Gaurav Gupta, analis dari Gartner, menyatakan bahwa strategi penimbunan chip oleh perusahaan-perusahaan China adalah bagian dari upaya mitigasi atas pembatasan ekspor dari AS. Langkah ini disertai pula dengan pengembangan pesat pada sektor industri chip lokal.

Menurut Gupta, berbagai segmen dalam ekosistem semikonduktor China—mulai dari material, alat produksi, desain, manufaktur, hingga pengemasan—telah menunjukkan peningkatan signifikan. Hal ini menjadi bukti bahwa China terus melangkah maju dan menunjukkan keberhasilan yang tidak bisa dipandang sebelah mata.

Meski masih belum menyamai kemampuan teknologi AS dalam pembuatan GPU dan chip AI, namun perkembangan yang dicapai China sudah membuka peluang besar bagi kemandirian teknologi di masa mendatang.

Tekanan Balik ke AS

Menariknya, langkah pembatasan yang diterapkan oleh pemerintahan AS justru menuai kritik dari dalam negeri sendiri. Beberapa eksekutif perusahaan teknologi besar AS menilai bahwa pembatasan ini justru berbalik merugikan industri mereka sendiri.

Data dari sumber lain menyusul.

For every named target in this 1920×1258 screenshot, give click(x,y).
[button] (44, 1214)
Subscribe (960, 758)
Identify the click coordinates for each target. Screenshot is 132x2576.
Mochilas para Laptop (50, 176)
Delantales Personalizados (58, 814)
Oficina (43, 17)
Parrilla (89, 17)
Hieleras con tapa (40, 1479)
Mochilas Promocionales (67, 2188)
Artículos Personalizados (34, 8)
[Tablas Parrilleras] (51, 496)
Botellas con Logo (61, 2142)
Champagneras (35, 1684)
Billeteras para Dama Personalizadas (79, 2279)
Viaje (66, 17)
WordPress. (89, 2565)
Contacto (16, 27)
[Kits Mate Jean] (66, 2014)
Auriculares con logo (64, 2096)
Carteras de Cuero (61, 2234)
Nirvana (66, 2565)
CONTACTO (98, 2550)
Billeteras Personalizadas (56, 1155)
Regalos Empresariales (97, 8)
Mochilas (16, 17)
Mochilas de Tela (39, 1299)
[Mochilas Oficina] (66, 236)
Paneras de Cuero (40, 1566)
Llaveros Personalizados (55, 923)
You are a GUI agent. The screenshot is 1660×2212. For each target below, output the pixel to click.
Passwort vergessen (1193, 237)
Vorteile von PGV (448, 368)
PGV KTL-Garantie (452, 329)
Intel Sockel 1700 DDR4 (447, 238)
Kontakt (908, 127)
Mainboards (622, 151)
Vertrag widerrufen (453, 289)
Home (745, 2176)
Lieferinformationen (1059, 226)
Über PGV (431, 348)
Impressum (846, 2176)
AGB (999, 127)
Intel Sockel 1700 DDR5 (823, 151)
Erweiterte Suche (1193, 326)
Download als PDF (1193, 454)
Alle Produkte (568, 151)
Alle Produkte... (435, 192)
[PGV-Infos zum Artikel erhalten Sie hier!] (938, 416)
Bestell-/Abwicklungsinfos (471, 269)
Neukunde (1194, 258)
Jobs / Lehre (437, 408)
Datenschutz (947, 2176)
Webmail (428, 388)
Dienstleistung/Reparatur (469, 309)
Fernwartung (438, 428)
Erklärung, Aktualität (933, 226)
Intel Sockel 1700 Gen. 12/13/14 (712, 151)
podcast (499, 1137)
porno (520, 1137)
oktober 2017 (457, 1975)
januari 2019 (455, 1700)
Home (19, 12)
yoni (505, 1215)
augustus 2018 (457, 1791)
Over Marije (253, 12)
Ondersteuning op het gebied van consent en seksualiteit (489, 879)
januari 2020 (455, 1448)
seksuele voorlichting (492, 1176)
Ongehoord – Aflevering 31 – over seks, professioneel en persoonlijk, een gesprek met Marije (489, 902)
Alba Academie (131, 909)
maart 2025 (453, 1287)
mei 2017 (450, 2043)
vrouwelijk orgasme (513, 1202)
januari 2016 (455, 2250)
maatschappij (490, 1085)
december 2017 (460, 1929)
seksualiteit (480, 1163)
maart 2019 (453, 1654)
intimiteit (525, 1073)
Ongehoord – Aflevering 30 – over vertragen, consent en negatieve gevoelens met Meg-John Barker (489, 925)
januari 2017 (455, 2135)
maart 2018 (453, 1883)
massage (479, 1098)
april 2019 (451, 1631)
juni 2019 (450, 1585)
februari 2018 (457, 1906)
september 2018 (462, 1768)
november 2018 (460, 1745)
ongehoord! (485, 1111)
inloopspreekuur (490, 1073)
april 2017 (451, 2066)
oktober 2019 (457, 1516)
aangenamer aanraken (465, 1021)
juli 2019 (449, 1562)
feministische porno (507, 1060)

CEO Nvidia, Jensen Huang, secara terang-terangan menyebut bahwa pembatasan tersebut merupakan “kegagalan besar”. Menurutnya, larangan ekspor justru membatasi pertumbuhan pasar perusahaan-perusahaan AS, sementara China tetap bisa berinovasi dengan sumber daya yang mereka miliki.

Huang mengingatkan bahwa industri teknologi global bersifat saling bergantung. Ketika satu pihak mencoba memonopoli atau membatasi teknologi, dampaknya tidak hanya dirasakan oleh negara sasaran, tetapi juga oleh negara asal kebijakan itu sendiri.

Dengan berbagai strategi alternatif dan semangat inovasi yang tinggi, tampaknya China akan terus melangkah maju di bidang AI, meski dikepung oleh tekanan internasional. Dunia pun kini menunggu: apakah China bisa menjadi pemimpin AI global berikutnya?